Editorial du « Monde ».
Si les pays asiatiques avaient réussi à maîtriser rapidement la circulation du virus dans un premier temps, le retour à un fonctionnement normal des Etats dépend en grande partie du taux de vaccination. Domaine où l’Asie-Pacifique est très en retard.
Lorsque, au printemps 2020, l’Europe, dépassée et désarmée, s’est retrouvée l’épicentre de la pandémie de Covid-19, l’Asie a fourni un spectaculaire contre-exemple. Au-delà de la Chine, dont la gestion autoritaire de la crise sanitaire ne pouvait être imitée en Occident, les démocraties asiatiques ont réussi à maîtriser rapidement la circulation du virus, grâce à l’expérience des maladies infectieuses respiratoires acquise lors de l’épidémie de SRAS, au début des années 2000, grâce aussi à la discipline des populations et à leur familiarité avec les nouvelles technologies.
Un peu plus d’un an plus tard, la situation est très différente. Si la pandémie reflue nettement en Europe et en Amérique du Nord, elle vient de connaître une flambée dévastatrice en Inde, et plusieurs pays d’Asie du Sud-Est subissent un rebond épidémique, même ceux qui, comme Taïwan ou Singapour, paraissaient totalement sortis d’affaire.
Une évidence s’est imposée au monde entier : la sortie de la crise et le retour à un fonctionnement normal des Etats, des sociétés et des économies dépendent en grande partie du taux de vaccination. Or, sur ce sujet, l’Asie-Pacifique est très en retard sur l’Europe et l’Amérique du Nord, pour plusieurs raisons, mais dont la principale est que, estimant le danger de contamination maîtrisé, les Asiatiques ne jugent pas utile de se faire vacciner.
Menace des nouveaux variants
Plusieurs gouvernements ont négligé de commander des doses à temps et doivent à présent attendre les livraisons par l’intermédiaire du mécanisme Covax, parrainé par l’ONU. L’Inde a dû cesser d’exporter sa production pour faire face à sa propre crise.
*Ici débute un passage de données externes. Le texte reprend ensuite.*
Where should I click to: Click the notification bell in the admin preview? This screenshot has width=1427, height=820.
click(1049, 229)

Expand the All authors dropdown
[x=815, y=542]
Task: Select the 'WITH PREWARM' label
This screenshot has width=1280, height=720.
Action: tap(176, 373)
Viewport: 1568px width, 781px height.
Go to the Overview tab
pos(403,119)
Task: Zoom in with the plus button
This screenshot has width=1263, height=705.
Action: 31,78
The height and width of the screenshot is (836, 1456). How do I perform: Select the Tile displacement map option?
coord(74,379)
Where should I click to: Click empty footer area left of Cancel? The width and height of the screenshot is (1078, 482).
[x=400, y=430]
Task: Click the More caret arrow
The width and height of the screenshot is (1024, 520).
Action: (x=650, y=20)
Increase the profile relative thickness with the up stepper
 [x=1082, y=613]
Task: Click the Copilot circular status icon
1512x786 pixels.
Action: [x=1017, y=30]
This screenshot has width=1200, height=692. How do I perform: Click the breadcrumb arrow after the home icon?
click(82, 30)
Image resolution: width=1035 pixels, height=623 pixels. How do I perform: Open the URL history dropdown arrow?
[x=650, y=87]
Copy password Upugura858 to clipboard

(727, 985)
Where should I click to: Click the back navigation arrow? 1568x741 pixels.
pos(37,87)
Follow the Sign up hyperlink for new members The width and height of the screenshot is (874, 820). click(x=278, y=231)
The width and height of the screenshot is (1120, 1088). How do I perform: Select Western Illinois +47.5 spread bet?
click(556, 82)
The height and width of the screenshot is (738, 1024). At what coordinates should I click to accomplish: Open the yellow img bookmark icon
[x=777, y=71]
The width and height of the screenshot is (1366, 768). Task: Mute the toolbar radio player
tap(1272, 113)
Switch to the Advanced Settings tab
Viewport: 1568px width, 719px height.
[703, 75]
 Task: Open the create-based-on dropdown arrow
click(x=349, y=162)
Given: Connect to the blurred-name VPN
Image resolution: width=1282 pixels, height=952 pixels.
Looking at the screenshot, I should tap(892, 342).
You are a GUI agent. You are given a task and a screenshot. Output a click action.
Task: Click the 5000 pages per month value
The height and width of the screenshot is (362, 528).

Quant à la Chine, elle produit des vaccins, mais en réserve la moitié à l’exportation, dans le cadre de sa diplomatie vaccinale.
Cette disparité retarde le retour à un niveau normal de circulation des personnes entre pays et freine du même coup la reprise de l’activité économique. Face à la menace constante de nouveaux variants, comme celui qui est apparu en Inde, les pays libérés de la pandémie mais sans stratégie vaccinale efficace sont condamnés à prolonger leur fermeture.
L’Australie fournit un exemple frappant de ce paradoxe, qui montre les limites de la stratégie zéro Covid. Mettant à profit l’avantage de sa situation insulaire, elle a très tôt fermé ses frontières et imposé une politique draconienne de quarantaine, ainsi qu’un système de confinements localisés immédiats dès qu’apparaissaient de nouveaux cas. Cette politique, très soutenue dans l’opinion, s’est révélée hautement efficace, avec un taux de contamination aujourd’hui proche de zéro et une population qui mène une vie quasiment normale.
Victime de son succès
L’envers de la médaille est que, pour empêcher l’arrivée de nouveaux variants, le pays doit rester clos. Canberra vient d’annoncer que les frontières australiennes resteront fermées jusqu’à mi-2022 : cela fera deux ans d’isolement forcé, avec tout l’impact que ces mesures peuvent avoir sur les familles séparées, l’économie, l’immigration. La menace de poursuites pénales vis-à-vis des ressortissants australiens d’origine indienne partis en Inde et qui tenteraient de rentrer a paru extrême à beaucoup.
Au moment où une bonne partie du monde recommence à vivre, se déconfine et rouvre progressivement ses frontières, l’Asie est, en quelque sorte, victime de son succès. Il est dans l’intérêt de tous à présent qu’elle monte en puissance sur la production et l’administration de vaccins avec l’efficacité dont elle a fait preuve dans la gestion de la crise sanitaire.